Britain could lose most of its traditional countryside in just a generation, the Council for the Protection of Rural England (CPRE) warned on 8 September. Apparently plans to build new homes threaten to concrete over the countryside.
The CPRE’s fears are shared by many. Not just the Daily Mail and the Tory shires, but Urban Taskforce chairman Richard Rogers and Guardianistas like Tristram Hunt and Ros Coward are up in arms about the threat to Britain’s countryside.
But is there really any danger of concreting over the countryside? The answer is no. Just do the maths.

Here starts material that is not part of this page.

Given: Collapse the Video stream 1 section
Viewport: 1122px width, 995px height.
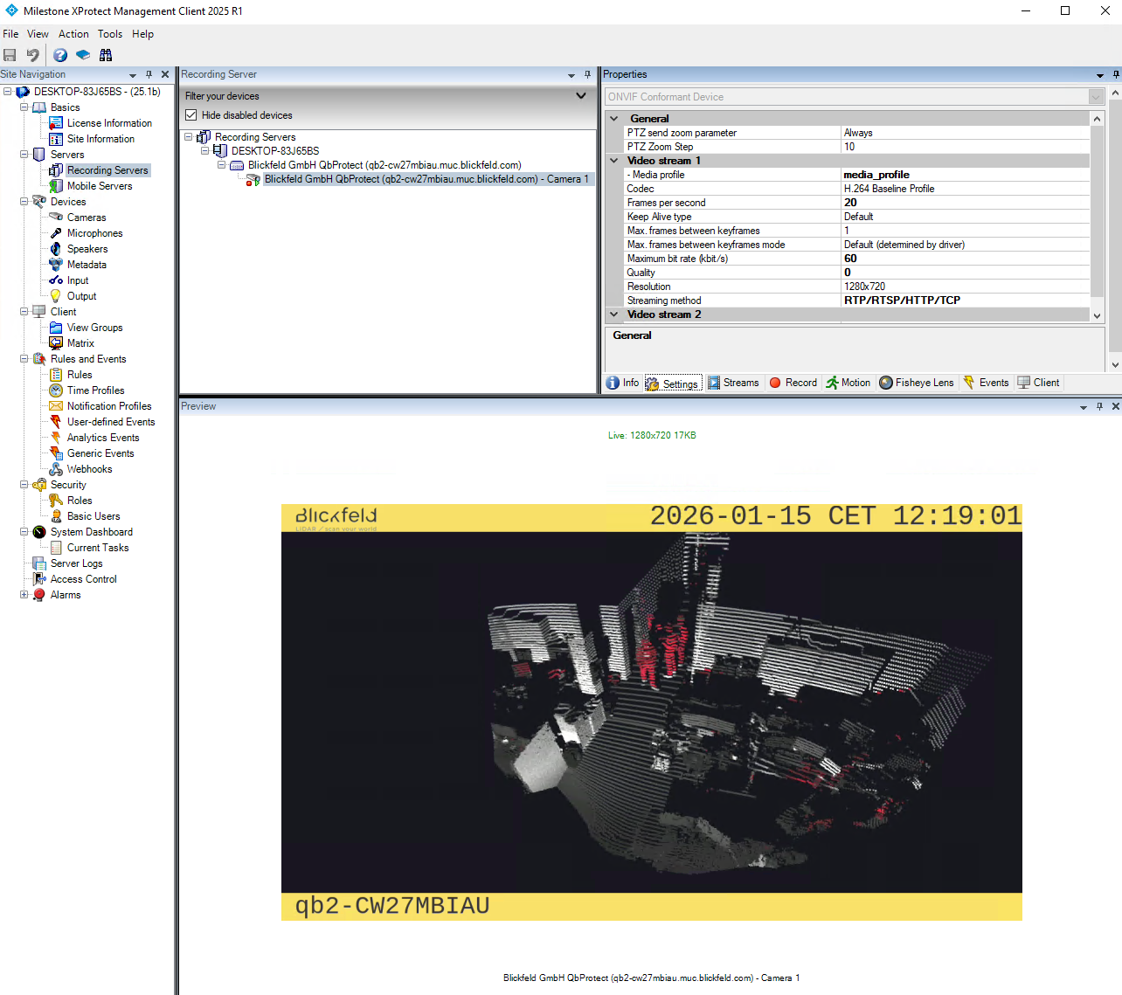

Few people will believe it when you tell them, but only 12 per cent of the UK is built up, whereas fully three-quarters is farmland. The reason that they do not believe you is partly to do with the psychology of perception, and partly to do with deeply held fears. We perceive the UK as overwhelmingly a built-up country, because almost all of us live in built-up areas. The country that we move around in, nine-tenths of the time, is concreted over. But that does not mean that that is all there is. If you fly over England you will see that vast stretches of it are green: eighty-eight per cent of it, in fact.
More profoundly, the belief that concrete is swallowing up the countryside arises out of our social attitudes. The countryside stands for virgin nature, untouched by human hand (which is ironic, considering it is entirely the product of agricultural development). The town, by contrast, stands for the artificial. As the old saying goes: God made the country, man made the town.